[AVAILABLE RECORDS — start]
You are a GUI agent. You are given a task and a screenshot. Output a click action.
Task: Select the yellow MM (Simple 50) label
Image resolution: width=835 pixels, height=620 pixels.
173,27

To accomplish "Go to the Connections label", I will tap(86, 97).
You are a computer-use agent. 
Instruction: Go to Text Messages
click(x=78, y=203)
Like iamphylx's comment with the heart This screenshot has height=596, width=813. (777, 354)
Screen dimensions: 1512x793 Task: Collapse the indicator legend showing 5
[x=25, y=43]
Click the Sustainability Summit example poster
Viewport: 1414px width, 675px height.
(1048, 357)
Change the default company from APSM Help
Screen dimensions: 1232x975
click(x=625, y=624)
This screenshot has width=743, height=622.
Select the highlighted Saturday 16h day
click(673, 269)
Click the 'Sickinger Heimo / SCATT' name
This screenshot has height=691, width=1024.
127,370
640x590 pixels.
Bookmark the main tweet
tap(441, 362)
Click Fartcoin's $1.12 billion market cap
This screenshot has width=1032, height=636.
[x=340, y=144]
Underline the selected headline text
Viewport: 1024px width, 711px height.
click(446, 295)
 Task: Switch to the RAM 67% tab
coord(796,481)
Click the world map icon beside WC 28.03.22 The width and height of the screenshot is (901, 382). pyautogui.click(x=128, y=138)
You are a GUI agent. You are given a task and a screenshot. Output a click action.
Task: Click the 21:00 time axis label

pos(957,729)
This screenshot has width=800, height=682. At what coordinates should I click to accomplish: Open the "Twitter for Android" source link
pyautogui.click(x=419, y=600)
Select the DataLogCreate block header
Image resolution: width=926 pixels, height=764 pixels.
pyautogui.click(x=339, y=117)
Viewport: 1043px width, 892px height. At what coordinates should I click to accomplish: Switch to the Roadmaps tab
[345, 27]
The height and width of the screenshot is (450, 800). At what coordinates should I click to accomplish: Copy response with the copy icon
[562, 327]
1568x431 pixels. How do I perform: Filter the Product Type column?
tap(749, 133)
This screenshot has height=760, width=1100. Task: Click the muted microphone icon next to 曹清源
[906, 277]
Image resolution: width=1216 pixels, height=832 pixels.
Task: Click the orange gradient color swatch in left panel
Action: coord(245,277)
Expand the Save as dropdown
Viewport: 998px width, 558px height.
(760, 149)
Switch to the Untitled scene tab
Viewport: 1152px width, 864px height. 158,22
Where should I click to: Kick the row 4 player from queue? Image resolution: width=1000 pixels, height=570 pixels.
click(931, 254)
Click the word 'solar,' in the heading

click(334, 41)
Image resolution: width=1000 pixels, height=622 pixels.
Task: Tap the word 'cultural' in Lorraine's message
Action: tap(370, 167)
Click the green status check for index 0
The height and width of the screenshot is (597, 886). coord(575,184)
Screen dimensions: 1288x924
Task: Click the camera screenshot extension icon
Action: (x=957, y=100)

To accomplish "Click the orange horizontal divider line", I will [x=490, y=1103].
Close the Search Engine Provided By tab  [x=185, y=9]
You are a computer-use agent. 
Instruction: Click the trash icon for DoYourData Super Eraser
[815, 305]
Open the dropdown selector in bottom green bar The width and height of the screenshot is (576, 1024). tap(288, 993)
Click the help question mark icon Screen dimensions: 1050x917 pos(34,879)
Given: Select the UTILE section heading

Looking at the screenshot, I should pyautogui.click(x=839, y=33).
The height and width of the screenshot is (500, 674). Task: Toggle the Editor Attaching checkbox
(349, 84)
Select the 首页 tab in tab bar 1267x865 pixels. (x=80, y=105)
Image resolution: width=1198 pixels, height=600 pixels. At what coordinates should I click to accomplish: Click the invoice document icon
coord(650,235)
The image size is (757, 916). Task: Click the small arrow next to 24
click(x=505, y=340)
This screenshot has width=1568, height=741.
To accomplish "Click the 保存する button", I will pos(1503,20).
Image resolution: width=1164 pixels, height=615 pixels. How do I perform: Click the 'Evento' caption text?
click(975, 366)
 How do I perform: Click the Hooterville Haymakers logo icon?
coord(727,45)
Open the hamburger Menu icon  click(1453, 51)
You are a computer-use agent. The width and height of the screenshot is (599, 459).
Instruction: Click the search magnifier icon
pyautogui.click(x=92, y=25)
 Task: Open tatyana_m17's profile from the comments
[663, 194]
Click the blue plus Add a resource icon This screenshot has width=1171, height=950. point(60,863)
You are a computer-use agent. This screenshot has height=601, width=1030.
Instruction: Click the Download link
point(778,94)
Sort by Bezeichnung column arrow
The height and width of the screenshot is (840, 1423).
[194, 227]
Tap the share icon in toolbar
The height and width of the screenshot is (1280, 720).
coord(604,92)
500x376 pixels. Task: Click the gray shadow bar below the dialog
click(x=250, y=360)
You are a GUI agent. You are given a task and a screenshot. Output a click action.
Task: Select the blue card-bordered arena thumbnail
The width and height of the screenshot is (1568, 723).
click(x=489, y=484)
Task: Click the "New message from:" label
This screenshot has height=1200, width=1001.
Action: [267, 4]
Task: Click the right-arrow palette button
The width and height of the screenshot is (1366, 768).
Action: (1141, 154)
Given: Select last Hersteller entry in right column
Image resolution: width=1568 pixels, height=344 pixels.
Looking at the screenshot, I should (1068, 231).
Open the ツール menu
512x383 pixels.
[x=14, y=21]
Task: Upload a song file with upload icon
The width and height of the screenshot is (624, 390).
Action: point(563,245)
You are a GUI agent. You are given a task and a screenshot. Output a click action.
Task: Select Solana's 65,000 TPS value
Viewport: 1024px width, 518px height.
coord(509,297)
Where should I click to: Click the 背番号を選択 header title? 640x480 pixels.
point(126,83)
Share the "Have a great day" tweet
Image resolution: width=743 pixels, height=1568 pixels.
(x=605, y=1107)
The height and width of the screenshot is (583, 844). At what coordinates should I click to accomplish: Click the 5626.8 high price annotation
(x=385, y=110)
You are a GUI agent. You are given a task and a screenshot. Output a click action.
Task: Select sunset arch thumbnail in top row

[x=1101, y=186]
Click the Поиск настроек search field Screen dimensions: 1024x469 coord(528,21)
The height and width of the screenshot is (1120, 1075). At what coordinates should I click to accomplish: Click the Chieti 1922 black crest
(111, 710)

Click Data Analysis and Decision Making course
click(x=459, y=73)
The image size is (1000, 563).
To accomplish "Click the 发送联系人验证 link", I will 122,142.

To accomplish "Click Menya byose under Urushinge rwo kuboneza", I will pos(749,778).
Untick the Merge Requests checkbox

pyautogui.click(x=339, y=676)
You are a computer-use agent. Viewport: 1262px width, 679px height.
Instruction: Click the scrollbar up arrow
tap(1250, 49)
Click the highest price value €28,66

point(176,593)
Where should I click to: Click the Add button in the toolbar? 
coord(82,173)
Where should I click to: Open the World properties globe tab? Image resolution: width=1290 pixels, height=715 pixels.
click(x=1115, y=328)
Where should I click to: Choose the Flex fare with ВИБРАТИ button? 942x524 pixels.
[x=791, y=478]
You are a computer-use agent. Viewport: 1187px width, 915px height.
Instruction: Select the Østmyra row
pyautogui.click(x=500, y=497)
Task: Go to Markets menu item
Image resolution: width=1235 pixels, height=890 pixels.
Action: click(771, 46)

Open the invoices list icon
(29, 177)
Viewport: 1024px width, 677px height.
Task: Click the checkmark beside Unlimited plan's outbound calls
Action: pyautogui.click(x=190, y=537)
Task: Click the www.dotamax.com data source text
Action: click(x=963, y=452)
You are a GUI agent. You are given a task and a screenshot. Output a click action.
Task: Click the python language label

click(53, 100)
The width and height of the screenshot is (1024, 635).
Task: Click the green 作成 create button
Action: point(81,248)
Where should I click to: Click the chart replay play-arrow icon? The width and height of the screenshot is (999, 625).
[AVAILABLE RECORDS — finish]
Begin with the line that contains "Task: Go to Markets menu item" and set down each line exactly until the records above end, including the final line.

## YOUR SOLUTION
Task: Go to Markets menu item
Image resolution: width=1235 pixels, height=890 pixels.
Action: click(771, 46)

Open the invoices list icon
(29, 177)
Viewport: 1024px width, 677px height.
Task: Click the checkmark beside Unlimited plan's outbound calls
Action: pyautogui.click(x=190, y=537)
Task: Click the www.dotamax.com data source text
Action: click(x=963, y=452)
You are a GUI agent. You are given a task and a screenshot. Output a click action.
Task: Click the python language label

click(53, 100)
The width and height of the screenshot is (1024, 635).
Task: Click the green 作成 create button
Action: point(81,248)
Where should I click to: Click the chart replay play-arrow icon? The width and height of the screenshot is (999, 625).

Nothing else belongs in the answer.